MysteryBot Android Malware Fuses Keylogger, Ransomware And Banking Trojan Into Toxic Hellstew

Researchers have discovered a new strain of malware for Android devices that combines different styles of attack into a single package.

Android Phone
Called MysteryBot, the new malware hits victims with a banking Trojan, keylogger, and ransomware in one fell swoop. The good news here is that the cybercriminals responsible for MysteryBot are still developing it, and it does not appear to be spreading in the wild at the moment. However, that could change at any time.

Initially, the researchers thought they were looking at a revised version of LokiBot, a banking Trojan that targets Android devices. But upon closer examination, they discovered there was much more taking place.

"During investigation of its network activity we found out that MysteryBot and LokiBot Android banker are both running on the same C&C [command and control] server. This quickly brought us to an early conclusion that this newly discovered Malware is either an update to Lokibot, or another banking Trojan developed by the same actor," ThreatFabric stated in a blog post.

It turned out to be even bigger than either of those scenarios. MysteryBot contains an extensive lists of commands, including ones for stealing emails from infected devices, forwarding incoming calls to another number, viewing contacts and sending them SMS text messages, and more. Not all of the commands appear to be functional just yet, however, as some of the code is still in development. For example, the ability to swipe emails is something that is still be coded.

One particularly interesting bit is the keylogging ability. The culprit behind MysterBot may have found a new method for recording keystrokes.

"Upon analyzing the keylogger functionality, it struck us as odd that none of the known keylogging techniques were used...MysteryBot seems to use a new and innovative technique to log keystrokes. It considers that each key of the keyboard has a set location on the screen, on any given phone and regardless if the phone is in held horizontally or vertically, it also takes into consideration that each key has the same size and therefore is the same number of pixels away from the previous key. To summarize, it looks like this technique calculates the location for each row and places a View over each key," the researchers explain.
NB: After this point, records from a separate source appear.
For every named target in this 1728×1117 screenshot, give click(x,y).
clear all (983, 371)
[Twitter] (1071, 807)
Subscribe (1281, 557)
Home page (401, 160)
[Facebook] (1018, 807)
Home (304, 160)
The Views have a width and height of 0 pixels and are not visible in screenshots, allowing the keylogger to stay undetected. Each of the Views are then paired to specific keys in a way that they can register when the keys that have been pressed. This also appears to be under development, as it currently does not have a way of transmitted the recorded keystroke logs to C&C server.

It's probably only a matter of time before MysteryBot is released into the wild in polished form. As always, be selective in where you download applications. Malware has also been known to slip into Google's Play Store, however, so also pay attention to how many permissions an app asks for, as that can sometimes be a sign of nefarious behavior.